If `alpha, beta and gamma` are the zeroes of the polynomial `f(x) = ax^(3) + bx^(2) + cx + d`, then `(1)/(alpha) +(1)/( beta) + (1)/(gamma) = `

To solve the problem, we need to find the value of \( \frac{1}{\alpha} + \frac{1}{\beta} + \frac{1}{\gamma} \) given that \( \alpha, \beta, \) and \( \gamma \) are the roots of the polynomial \( f(x) = ax^3 + bx^2 + cx + d \). ### Step-by-Step Solution: 1. **Understanding the Roots:** The roots of the polynomial are given as \( \alpha, \beta, \gamma \).
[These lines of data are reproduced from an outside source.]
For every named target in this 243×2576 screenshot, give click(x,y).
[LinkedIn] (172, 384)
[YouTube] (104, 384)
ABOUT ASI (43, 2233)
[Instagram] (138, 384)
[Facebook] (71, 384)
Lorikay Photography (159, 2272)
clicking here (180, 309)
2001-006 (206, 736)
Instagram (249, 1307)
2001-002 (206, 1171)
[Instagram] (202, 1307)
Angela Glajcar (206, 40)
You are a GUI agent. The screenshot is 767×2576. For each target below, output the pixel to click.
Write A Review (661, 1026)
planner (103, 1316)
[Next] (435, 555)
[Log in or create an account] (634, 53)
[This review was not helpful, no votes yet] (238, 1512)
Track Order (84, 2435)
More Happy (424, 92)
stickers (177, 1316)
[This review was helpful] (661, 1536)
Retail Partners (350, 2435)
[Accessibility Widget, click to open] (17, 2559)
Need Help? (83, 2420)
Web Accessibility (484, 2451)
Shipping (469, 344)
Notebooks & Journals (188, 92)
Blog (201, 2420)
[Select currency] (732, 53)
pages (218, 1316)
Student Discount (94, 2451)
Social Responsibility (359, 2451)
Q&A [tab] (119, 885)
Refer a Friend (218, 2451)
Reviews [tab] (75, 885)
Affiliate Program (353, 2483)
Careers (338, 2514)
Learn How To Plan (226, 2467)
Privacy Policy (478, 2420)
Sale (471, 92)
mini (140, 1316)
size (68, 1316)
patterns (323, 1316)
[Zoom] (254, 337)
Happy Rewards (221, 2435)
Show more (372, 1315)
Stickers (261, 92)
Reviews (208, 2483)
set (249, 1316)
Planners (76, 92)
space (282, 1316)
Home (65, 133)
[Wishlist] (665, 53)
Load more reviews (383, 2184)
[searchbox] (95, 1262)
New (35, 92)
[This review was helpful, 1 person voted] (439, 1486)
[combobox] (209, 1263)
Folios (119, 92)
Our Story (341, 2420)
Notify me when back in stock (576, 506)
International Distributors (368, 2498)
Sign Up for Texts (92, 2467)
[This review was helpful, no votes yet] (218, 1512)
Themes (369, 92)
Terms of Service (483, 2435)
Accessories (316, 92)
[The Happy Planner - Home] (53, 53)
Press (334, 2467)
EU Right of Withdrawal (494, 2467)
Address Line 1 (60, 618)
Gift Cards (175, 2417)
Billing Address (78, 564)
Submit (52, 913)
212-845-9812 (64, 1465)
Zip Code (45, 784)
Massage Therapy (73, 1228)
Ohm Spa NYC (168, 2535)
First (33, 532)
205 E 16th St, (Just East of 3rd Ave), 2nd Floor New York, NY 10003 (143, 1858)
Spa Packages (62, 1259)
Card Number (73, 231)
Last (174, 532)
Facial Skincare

According to Vieta's formulas, we can express the sums and products of the roots in terms of the coefficients of the polynomial. 2. **Sum of Roots:** The sum of the roots \( \alpha + \beta + \gamma \) can be given by: \[ \alpha + \beta + \gamma = -\frac{b}{a} \] 3. **Sum of Product of Roots Taken Two at a Time:** The sum of the products of the roots taken two at a time \( \alpha\beta + \beta\gamma + \gamma\alpha \) is given by: \[ \alpha\beta + \beta\gamma + \gamma\alpha = \frac{c}{a} \] 4. **Product of Roots:** The product of the roots \( \alpha\beta\gamma \) is given by: \[ \alpha\beta\gamma = -\frac{d}{a} \] 5. **Finding \( \frac{1}{\alpha} + \frac{1}{\beta} + \frac{1}{\gamma} \):** We can rewrite \( \frac{1}{\alpha} + \frac{1}{\beta} + \frac{1}{\gamma} \) as: \[ \frac{1}{\alpha} + \frac{1}{\beta} + \frac{1}{\gamma} = \frac{\beta\gamma + \gamma\alpha + \alpha\beta}{\alpha\beta\gamma} \] Substituting the values from Vieta's formulas: \[ = \frac{\frac{c}{a}}{-\frac{d}{a}} = -\frac{c}{d} \] 6. **Final Result:** Therefore, the value of \( \frac{1}{\alpha} + \frac{1}{\beta} + \frac{1}{\gamma} \) is: \[ \frac{1}{\alpha} + \frac{1}{\beta} + \frac{1}{\gamma} = -\frac{c}{d} \]